Presbyterian Russia scholar Peter J Leithart noticed two whole years ago what has taken me a long and circuitous time to realise, though my own intellectual trajectory from an Anglo-Catholic Anglophile Tory to Eastern Orthodox believer really ought to have suggested it to yours truly long, long ago. But I suppose I’m just thick that way. Do bear with me!
The Slavophils - Aleksey Khomyakov, Ivan Kireevsky and Ivan Aksakov in particular - were ardent Anglophiles. Being traditionalist members of the lesser gentry, hostile to serfdom and to Western political developments, but looking on grassroots Russian piety with admiration, this seems perhaps a bit of an oxymoron; but then, the Slavophil doctrines themselves were paradoxical and dialectic in ways that do not always make logical sense. I have touched briefly on Khomyakov’s infatuation with British culture and the Tory tendencies of the English people before, but Leithart adds something I did not know, which is this: ‘Slavophile Aleksei Khomyakov asserted that the term English or Anglian “was just the nasal form of the Slavonic term Uglichi,” the lost tribe of Eastern Slavs, and that the Anglo-Saxons and their Protestant heirs had thus conserved the essence of Russian native justice and Orthodox Christianity. Shakespeare, Byron, Dickens and Thackeray all became embedded in Russian culture. Hamlet cut Russian rulers so much to the quick that both Catherine the Great and Stalin banned it, but novelists found Shakespearean figures all around them: Ivan Turgenev in “Hamlet of Shchigry District” and “King Lear of the Steppes”, Nikolai Leskov in “Lady Macbeth of Mtsensk”. Dostoevsky’s work was shaped by David Copperfield, and Tolstoy’s War and Peace by Vanity Fair.’

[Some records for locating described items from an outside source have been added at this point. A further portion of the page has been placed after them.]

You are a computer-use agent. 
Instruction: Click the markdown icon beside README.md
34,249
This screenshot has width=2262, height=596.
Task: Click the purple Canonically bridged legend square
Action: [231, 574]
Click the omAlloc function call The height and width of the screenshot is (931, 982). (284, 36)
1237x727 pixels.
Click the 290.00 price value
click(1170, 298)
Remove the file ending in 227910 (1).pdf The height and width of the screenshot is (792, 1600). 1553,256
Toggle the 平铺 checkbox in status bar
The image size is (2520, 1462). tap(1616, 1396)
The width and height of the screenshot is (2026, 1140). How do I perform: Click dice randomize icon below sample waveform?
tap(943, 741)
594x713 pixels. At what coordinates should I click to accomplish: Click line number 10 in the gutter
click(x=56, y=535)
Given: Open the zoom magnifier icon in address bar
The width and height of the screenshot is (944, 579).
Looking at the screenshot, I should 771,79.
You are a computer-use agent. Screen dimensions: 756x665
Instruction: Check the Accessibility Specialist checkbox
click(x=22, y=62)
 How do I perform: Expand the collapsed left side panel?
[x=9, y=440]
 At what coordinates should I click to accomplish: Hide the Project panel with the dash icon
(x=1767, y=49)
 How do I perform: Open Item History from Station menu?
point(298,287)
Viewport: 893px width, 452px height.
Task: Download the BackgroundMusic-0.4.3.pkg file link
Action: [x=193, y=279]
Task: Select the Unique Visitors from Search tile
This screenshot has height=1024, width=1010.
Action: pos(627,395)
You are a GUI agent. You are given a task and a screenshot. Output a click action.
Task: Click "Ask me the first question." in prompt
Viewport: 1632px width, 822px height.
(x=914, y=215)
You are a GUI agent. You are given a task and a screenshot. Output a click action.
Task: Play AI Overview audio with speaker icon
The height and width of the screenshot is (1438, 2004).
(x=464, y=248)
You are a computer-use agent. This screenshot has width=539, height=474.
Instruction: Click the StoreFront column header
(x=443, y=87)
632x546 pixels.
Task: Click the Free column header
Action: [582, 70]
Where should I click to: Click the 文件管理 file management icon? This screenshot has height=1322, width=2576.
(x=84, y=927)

As for Kireevsky, the similarities of his legal thinking with that of Edmund Burke are simply too close to be coincidental. This is probably also the underlying reason for Kireevsky’s similarities to another, modern-day Burkean and Anglophile, the Chinese traditionalist Confucian Jiang Qing. As for Ivan Aksakov, though not much of an original thinker, the one concept he lent to the Slavophil idea was that of общество, literally, ‘society’: that element within the people that has a deep awareness of the historical and cultural background out of which it arises, and is able to give it a full and articulate voice. As Stephen Lukashevich sums it up: ‘общество cannot be restricted to one class and it is not based upon class distinction… [it] speaks on behalf of the people while retaining its roots in the people itself, because the individuals compose общество only if: “they are conscious of themselves as a part of the people, only if they are developing a self-consciousness as a people”.’ In Aksakov’s thinking, the truest expression of общество was to be found in… yes, England.
Aksakov felt that the best example of a country ruled by общество rather than by a Parliament was England. In a letter to Countess Bludova, he exclaimed: ‘Don’t you know that England is strong non par ses lois, mais malgré ses lois. It is precisely this established force, which makes England strong, that I defend…’Aksakov clearly did not want Russia to follow in the same path as England, but he looked to England for inspiration all the same on how Russia was to achieve her own special path, that path so desired by his elders Khomyakov and Kireevsky, and his contemporary Yuri Samarin. And he did not look to England’s written laws, in the same way that Japan looked to Germany’s constitution. He looked to England’s sub-legal awareness, her awareness and her respect for her own past, the value she placed on the old and well-loved and impractical: in short, the Tory England of the rural gentry and farmers (and emphatically not the Whiggish England of industrialisation, trade, imperial war and globalist empire) was his guide.
Interesting indeed that this connexion exists. Leithart was indeed onto something, and I still feel like I am playing a lot of academic catch-up on this subject.